Finalement ce n' était pas la mer à boire, cependant, en
particulier la géométrie prit un tout nouvel aspect. Jusque là, on
faisait confiance à Euclide qui avait dit que la droite est le plus
court chemin d' un point à un autre, mais demandons au GPS quel est le
plus court chemin pour arriver à la destination des vacances, il va
faire des histoires avec ou non les autoroutes, en privilégiant le plus
court en temps ou en kilomètres, avec ou sans radars., ringard le
Euclide, ça avait besoin d' un sérieux coup de torchon.
Je viens de
rouvrir mon premier livre de mathématique moderne destiné à la classe de
quatrième en 1971 (Editions Bordas) et je lis (page 154): Définitions
: Nous appelons droite affine-euclidienne (sans lui demander son
autorisation à Euclide) tout ensemble (D) de points (jusque là d'
accord, ensuite ça se corse) auxquels est associée une famille F de
bijections de (D) dans R (pas dans l' air) dans l' ensemble R des
nombres réels ( que vous connaissez certainement très bien, merci de me
le confirmer) telle
que
1. si f et g sont deux éléments de F, il existe un nombre réel a
satisfaisant à : ou bien quel que soit M appartenant à (D) g(M) =
f(M) + a ou bien quel que soit M
appartenant à (D) g(M) = - f(M) +
a 2. inversement si f est un
élément particulier de F et a un nombre réel (un vrai ! pas un
imaginaire car il existe des nombres imaginaires, allez voir sur
Wikipédia) les bijections obtenues par les formules (I) et (II)

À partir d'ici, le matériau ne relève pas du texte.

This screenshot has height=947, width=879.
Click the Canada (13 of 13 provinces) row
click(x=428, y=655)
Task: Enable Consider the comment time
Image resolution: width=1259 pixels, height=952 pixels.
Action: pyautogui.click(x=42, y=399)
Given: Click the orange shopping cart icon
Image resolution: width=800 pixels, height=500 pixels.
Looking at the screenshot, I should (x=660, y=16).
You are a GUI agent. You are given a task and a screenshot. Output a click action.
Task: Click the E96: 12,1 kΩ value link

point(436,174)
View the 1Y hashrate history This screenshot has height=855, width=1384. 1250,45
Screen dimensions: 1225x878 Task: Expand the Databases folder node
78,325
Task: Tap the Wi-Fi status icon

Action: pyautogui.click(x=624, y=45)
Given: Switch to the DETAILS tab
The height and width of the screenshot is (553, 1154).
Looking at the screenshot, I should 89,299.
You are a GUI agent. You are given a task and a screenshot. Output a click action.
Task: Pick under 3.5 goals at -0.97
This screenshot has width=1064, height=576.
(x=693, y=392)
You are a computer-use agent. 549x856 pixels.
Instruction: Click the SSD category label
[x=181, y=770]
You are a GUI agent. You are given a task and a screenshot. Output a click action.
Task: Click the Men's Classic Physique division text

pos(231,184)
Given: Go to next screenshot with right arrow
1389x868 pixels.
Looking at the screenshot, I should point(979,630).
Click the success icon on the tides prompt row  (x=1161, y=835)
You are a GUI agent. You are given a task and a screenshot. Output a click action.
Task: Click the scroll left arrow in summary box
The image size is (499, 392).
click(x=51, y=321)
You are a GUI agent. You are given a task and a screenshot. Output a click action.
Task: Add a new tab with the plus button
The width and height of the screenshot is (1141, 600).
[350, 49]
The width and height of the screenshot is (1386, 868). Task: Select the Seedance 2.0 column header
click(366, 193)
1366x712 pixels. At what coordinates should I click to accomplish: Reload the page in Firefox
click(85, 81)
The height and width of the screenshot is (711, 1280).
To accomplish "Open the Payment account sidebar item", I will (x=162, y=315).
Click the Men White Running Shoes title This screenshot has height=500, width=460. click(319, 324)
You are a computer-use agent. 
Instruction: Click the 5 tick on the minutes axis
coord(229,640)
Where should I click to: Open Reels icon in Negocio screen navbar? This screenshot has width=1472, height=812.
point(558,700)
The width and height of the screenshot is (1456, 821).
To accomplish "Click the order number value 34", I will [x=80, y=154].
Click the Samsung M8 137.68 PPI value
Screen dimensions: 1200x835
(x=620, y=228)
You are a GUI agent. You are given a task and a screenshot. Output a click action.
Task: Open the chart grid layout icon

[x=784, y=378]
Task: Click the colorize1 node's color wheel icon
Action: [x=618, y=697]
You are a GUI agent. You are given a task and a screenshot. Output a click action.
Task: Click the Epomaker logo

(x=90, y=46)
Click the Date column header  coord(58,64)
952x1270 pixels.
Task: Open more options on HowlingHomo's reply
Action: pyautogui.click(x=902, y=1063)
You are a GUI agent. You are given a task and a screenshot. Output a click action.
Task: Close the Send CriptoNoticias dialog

appartiennent à F. Nous appelons distance de deux points A et B d' une
droite euclidienne le nombre positif valeur absolue de f(A) - f(B), f
étant une quelconque des bijections de F.
Ainsi définie notre ligne
droite reste droite dans toutes les courbures de l' espace-temps, sans
se recouper sinon adieu la bijection !
Voilà,
j' ai tout dit. (j' ajoute que la consommation d' aspirine à l époque
a vite augmenté dans le corps enseignant) les élèves quant à eux, ils
veulent bien tout ce qu' on leur dit, pas contrariants. Un ou deux de
mes élèves ont semblé avoir compris ce que ça voulait dire, moi aussi je
crois mais je n' en suis pas tout à fait sûr. J' ignore ce que tout ça
est devenu, je suis un retraité très réel comme l' ensemble R (des
nombres "réels" ) et j' ai bien mérité ma retraite.